Os aminoácidos são montados em fila, como contas de um colar, e se apenas um deles estiver fora da ordem, a proteína dá errado. A receita para fabricar cada uma delas – calcula-se que um ser humano precise de 92 mil, ao todo – é armazenada nas moléculas de DNA, que também funcionam como blocos de montar, mas “só” com quatro opções: as moléculas adenina (A), tiamina (T), guanina (G) e citosina (C).
Em suma: moléculas muito complexas precisam interagir de maneiras extremamente improváveis para fazer um naco de carne e osso como você sair andando por aí e tomando decisões. Para determinar se houve vida em Marte no passado, portanto, um passo importante é encontrar resquícios de moléculas orgânicas complexas na superfície do Planeta Vermelho. São as chamadas bioassinaturas.

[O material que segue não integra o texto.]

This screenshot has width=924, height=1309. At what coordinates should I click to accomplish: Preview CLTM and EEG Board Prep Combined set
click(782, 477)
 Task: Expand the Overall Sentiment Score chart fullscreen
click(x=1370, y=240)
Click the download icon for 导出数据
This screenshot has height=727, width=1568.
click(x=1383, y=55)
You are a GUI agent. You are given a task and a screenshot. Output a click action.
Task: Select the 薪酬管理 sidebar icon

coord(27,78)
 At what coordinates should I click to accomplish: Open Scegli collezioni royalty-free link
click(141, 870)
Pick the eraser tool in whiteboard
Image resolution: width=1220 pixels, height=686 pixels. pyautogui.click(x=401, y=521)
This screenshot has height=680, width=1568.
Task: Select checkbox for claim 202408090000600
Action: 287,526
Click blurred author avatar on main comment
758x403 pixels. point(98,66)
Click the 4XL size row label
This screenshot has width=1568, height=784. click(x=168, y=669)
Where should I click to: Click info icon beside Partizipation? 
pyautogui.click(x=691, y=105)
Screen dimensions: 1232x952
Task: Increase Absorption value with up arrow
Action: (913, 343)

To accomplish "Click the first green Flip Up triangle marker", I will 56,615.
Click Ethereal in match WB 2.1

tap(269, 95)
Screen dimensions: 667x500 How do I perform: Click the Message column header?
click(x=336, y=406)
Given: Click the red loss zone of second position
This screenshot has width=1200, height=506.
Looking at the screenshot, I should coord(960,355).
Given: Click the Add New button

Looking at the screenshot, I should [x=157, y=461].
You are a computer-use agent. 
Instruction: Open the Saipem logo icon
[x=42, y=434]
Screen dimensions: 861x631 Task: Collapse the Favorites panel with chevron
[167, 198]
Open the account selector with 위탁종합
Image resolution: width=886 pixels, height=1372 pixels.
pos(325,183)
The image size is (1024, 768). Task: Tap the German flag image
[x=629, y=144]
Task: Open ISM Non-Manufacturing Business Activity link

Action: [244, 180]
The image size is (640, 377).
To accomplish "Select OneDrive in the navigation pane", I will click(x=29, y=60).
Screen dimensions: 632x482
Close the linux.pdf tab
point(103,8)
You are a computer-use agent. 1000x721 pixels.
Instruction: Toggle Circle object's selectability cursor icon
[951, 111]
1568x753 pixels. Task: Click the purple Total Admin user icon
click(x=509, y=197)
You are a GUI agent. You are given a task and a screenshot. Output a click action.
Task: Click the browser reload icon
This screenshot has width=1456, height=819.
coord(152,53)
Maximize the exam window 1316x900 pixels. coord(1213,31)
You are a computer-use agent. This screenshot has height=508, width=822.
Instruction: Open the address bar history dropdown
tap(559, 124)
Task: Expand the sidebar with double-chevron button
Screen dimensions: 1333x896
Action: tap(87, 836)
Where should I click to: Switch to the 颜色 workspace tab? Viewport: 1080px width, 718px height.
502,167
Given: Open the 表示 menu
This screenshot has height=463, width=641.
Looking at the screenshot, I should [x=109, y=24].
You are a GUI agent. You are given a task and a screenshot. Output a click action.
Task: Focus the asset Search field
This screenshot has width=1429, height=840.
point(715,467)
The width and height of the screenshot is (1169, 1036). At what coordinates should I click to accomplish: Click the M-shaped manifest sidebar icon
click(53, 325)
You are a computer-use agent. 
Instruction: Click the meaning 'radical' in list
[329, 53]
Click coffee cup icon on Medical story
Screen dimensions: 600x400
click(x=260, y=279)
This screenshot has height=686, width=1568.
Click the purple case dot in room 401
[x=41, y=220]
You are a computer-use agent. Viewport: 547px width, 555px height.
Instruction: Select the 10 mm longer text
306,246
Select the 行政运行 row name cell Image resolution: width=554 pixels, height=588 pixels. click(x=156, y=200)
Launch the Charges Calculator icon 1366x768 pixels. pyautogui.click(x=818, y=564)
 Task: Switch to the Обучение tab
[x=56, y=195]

É isso que o robozinho Curiosity, da Nasa, acaba de fazer. A descoberta foi publicada esta segunda (24) no periódico especializado Proceedings of the National Academy of Sciences (PNAS). O jipe aventureiro não encontrou nada tão complexo quanto uma correntinha de aminoácidos, mas coletou fragmentos de ácidos graxos com 10, 11 e até 12 átomos de carbono.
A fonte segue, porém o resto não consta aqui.